OS&M : Quel bilan tirez-vous de ces 18 premiers mois de fonctionnement ?

A. N. : L’expérimentation est terminée depuis fin 2011, c’est une période transitoire. En octobre, l’Inca présentera la première évaluation des 35 expérimentations nationales des parcours de soins personnalisés et précisera les orientations à poursuivre. Dans la perspective du troisième Plan Cancer, nous souhaitons développer le travail de lien ville-hôpital et formaliser le programme personnalisé de l’après-cancer (PPAC). Pour symboliser cette ouverture vers l’extérieur, la plateforme de coordination n’est plus dans les locaux de l’institut, mais à l’extérieur, en face de l’établissement.
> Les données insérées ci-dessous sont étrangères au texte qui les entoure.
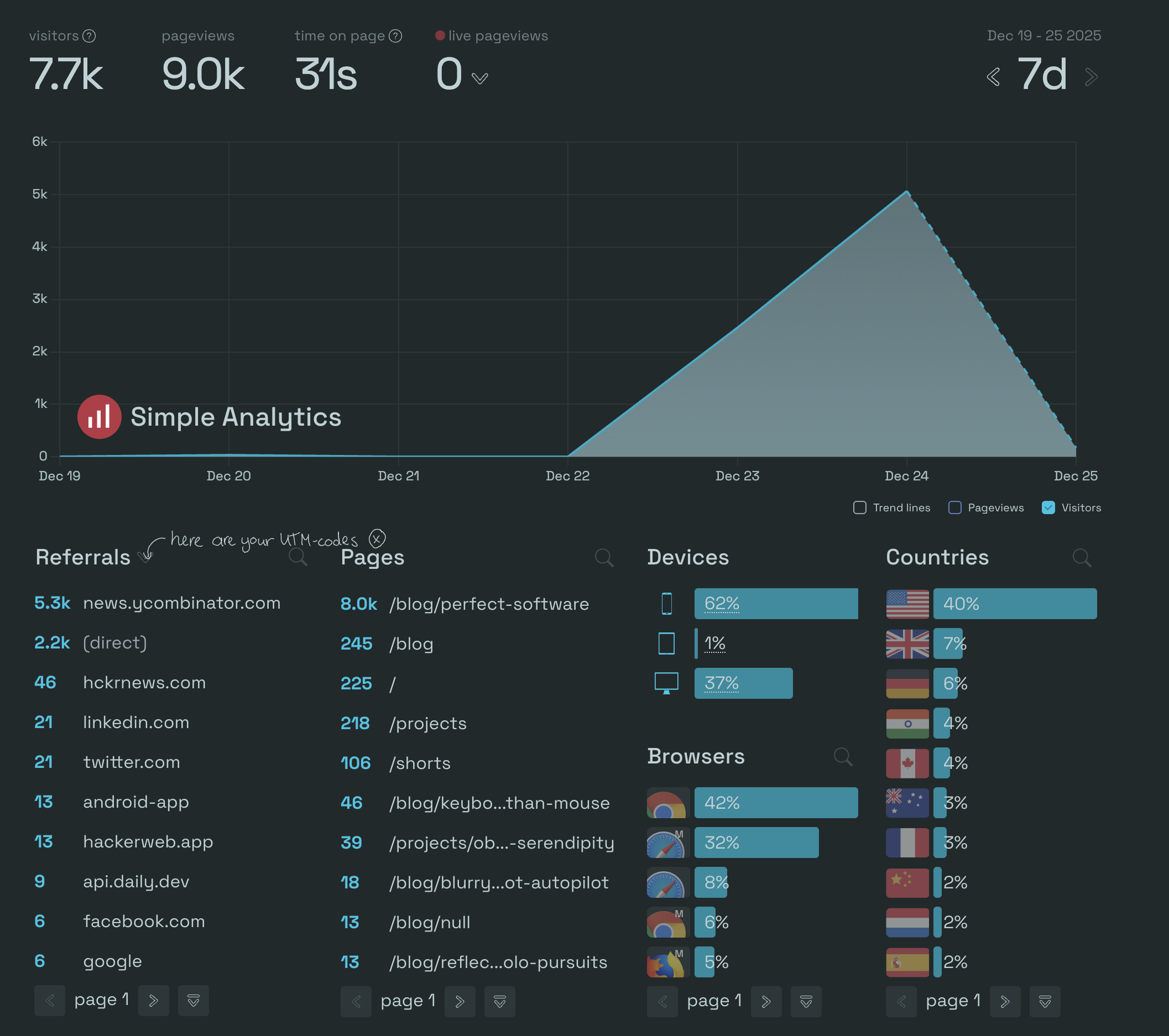This screenshot has height=1036, width=1169.
Task: Open the news.ycombinator.com referral link
Action: pyautogui.click(x=181, y=603)
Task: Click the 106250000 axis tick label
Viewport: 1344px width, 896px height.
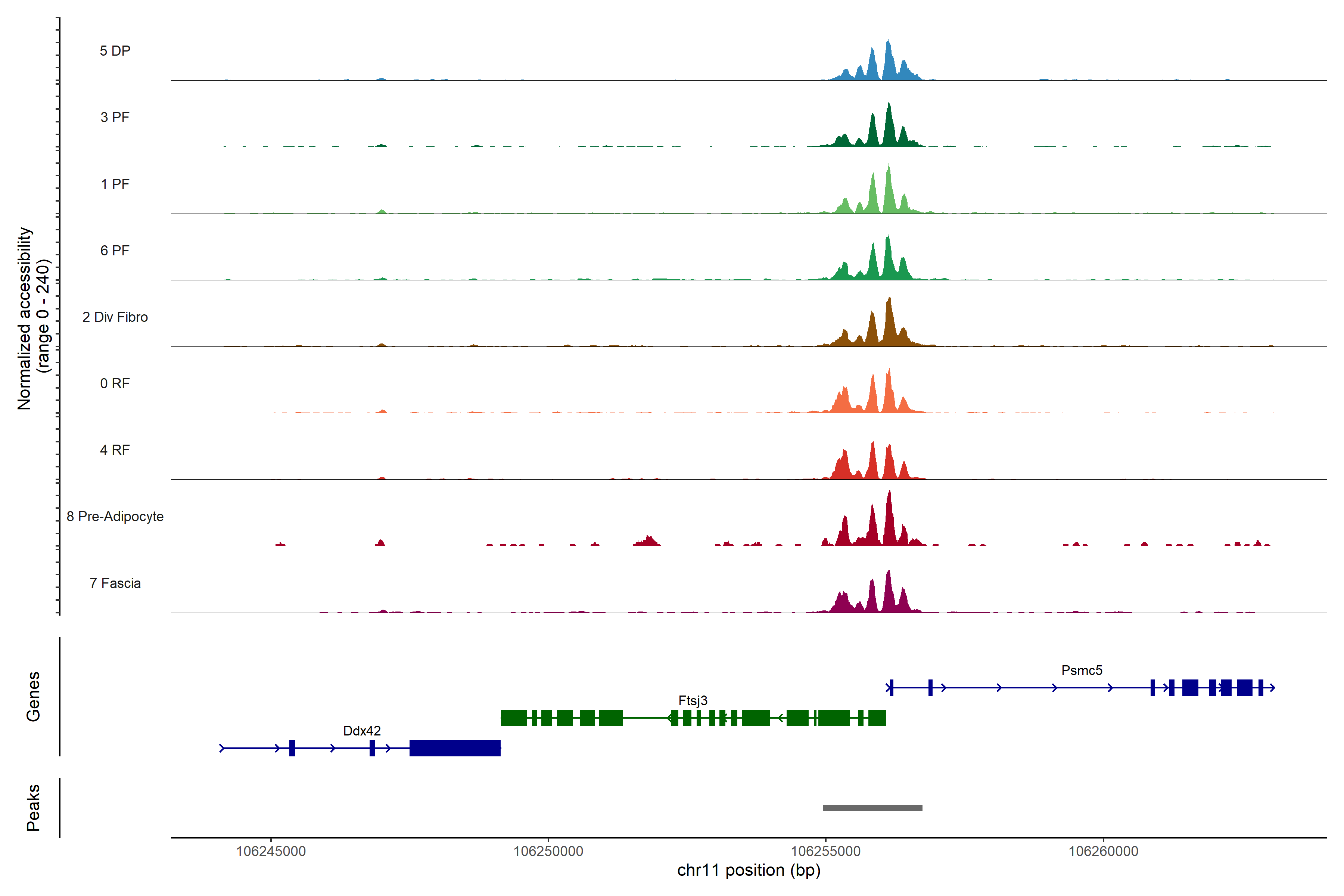Action: 548,852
Les IDE pivots ont beaucoup soutenu et accompagné les patients, et ils vont continuer à le faire, car cela fait partie de leur rôle. À présent, ils développent leurs missions de coordination avec l’ensemble des professionnels de la ville autour du patient.

LE PLUS POUR LES PATIENTS ET LES ÉQUIPES DE SOINS

Le rôle de l’IDE pivot est de tisser les liens entre les équipes de soins de l’ICLN, les établissements de santé extérieurs, le médecin traitant, les infirmières libérales, les pharmaciens ou encore l’infirmière de coordination dans le cadre d’une hospitalisation à domicile. Ce travail de lien doit contribuer à faciliter l’organisation de la prise en charge des patients, et notamment leur retour à domicile. Pour autant, le retour à domicile est aussi l’affaire de l’équipe de soins. L’IDE pivot est incontestablement une ressource pour l’ensemble des soignants dans la mesure où il doit rendre lisible le parcours du patient.